Retype the rows below without any changes, covering everything from the line containing "Task: Open webpack" down to the line containing "will [203, 108].".

=======

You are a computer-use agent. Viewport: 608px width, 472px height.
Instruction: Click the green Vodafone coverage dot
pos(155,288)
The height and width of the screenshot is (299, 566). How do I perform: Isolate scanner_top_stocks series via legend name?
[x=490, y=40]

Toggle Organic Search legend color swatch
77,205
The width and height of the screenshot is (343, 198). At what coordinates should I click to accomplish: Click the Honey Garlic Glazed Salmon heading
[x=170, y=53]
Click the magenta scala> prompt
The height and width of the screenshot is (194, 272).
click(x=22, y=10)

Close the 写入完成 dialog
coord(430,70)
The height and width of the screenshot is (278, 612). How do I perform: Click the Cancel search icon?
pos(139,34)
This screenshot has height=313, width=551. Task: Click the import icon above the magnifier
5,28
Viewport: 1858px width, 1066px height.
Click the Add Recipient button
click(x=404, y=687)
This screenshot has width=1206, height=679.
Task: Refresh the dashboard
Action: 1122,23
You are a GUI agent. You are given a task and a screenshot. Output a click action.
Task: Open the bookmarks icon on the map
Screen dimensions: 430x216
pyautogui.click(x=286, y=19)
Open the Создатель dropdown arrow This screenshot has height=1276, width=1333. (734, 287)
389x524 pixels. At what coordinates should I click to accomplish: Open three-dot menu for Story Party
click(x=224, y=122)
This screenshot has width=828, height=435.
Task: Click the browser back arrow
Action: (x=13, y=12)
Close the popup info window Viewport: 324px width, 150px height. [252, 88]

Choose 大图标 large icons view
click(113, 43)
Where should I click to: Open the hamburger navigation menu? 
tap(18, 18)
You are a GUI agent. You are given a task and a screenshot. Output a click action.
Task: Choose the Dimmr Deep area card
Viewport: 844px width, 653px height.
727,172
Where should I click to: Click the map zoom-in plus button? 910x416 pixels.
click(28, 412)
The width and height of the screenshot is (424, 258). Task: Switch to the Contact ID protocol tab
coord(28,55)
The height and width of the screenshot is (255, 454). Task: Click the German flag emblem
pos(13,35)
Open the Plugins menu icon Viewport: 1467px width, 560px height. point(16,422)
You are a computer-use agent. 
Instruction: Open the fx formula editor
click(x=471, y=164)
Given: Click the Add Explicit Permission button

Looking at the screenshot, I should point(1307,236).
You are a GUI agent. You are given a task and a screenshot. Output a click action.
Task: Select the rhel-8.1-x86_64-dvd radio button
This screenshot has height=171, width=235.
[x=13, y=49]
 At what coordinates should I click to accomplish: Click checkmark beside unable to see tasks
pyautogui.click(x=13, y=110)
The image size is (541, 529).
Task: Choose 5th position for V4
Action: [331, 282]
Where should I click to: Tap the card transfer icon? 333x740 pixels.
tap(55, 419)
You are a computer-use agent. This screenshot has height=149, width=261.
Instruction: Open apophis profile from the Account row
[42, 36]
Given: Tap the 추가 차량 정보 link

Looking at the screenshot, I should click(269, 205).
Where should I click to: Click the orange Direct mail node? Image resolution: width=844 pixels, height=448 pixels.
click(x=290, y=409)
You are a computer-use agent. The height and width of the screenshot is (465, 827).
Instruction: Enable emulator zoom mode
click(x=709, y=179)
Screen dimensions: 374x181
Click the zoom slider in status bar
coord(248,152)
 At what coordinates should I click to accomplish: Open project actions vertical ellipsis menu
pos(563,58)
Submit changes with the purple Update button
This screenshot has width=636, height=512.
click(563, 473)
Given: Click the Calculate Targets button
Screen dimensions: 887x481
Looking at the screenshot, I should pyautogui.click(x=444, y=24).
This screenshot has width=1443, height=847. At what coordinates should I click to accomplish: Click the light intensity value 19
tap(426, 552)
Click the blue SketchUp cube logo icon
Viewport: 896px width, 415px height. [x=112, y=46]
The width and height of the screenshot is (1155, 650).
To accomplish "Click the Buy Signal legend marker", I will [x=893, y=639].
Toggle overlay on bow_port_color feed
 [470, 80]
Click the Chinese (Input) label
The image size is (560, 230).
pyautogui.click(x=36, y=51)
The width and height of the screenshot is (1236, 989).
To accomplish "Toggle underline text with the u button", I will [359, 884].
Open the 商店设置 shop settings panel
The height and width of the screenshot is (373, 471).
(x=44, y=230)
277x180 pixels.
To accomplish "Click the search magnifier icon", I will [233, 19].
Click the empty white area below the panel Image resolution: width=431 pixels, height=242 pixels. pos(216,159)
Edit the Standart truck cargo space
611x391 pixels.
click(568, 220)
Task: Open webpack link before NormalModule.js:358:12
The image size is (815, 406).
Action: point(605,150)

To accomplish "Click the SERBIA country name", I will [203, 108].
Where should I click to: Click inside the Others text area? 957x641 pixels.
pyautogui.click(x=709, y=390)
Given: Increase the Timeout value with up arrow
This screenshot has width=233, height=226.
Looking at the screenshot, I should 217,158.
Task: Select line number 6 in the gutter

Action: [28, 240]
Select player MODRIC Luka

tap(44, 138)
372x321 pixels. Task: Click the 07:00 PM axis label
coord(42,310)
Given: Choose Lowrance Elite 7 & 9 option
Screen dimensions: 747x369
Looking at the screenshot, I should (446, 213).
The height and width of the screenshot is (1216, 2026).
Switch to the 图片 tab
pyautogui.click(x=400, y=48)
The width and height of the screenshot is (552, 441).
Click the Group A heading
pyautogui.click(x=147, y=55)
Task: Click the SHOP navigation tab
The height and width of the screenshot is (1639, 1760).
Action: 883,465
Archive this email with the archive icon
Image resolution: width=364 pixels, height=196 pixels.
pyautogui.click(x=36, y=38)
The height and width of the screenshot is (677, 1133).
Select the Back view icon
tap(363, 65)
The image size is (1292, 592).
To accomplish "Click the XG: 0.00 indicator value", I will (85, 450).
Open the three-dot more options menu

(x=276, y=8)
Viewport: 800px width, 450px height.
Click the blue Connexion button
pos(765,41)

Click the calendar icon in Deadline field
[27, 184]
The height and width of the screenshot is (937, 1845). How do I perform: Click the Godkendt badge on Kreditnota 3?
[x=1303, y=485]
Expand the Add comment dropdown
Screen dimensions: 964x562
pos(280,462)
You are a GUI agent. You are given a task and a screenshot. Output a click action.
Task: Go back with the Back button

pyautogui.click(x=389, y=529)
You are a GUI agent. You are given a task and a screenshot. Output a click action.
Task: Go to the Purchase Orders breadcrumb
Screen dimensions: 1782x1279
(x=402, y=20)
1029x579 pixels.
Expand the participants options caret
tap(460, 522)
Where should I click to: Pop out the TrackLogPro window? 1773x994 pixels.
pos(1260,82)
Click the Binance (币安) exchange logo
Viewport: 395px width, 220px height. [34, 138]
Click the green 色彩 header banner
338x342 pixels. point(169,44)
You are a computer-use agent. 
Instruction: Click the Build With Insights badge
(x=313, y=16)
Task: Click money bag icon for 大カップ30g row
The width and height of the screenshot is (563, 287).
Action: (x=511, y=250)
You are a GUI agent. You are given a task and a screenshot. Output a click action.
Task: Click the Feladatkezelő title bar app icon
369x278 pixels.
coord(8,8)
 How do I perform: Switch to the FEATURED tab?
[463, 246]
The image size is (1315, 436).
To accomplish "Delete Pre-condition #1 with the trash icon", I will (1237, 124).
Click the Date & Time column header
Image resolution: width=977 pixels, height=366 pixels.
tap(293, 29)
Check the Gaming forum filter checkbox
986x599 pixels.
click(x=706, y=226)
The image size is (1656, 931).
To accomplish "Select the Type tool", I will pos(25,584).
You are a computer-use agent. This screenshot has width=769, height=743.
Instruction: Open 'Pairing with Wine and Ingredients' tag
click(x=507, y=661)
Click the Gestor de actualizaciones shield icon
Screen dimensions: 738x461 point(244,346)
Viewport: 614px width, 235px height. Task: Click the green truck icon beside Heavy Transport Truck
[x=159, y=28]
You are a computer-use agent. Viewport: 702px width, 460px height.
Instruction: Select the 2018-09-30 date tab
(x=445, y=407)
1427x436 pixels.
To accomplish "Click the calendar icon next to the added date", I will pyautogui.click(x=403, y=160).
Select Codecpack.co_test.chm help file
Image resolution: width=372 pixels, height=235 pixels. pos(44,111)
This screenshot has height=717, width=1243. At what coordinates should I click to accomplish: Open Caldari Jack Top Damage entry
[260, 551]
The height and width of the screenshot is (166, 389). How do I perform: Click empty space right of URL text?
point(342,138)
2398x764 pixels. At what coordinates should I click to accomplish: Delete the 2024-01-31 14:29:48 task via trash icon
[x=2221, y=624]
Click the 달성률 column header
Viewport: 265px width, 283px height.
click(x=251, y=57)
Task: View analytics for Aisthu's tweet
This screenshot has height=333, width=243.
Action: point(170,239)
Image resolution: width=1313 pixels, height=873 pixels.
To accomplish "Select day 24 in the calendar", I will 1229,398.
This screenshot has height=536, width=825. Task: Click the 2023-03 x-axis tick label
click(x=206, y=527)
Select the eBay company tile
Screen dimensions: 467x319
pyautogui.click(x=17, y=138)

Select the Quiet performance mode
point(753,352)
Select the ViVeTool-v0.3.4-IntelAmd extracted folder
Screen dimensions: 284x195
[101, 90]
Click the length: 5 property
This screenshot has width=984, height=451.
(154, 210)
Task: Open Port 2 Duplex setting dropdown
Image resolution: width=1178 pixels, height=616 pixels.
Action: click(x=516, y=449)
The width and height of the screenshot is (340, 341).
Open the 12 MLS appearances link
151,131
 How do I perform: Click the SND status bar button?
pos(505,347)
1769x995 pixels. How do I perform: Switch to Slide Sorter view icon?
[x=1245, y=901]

=======

◆ SOLUTION TO THIS PROBLEM:
Task: Open webpack link before NormalModule.js:358:12
The image size is (815, 406).
Action: point(605,150)

To accomplish "Click the SERBIA country name", I will [203, 108].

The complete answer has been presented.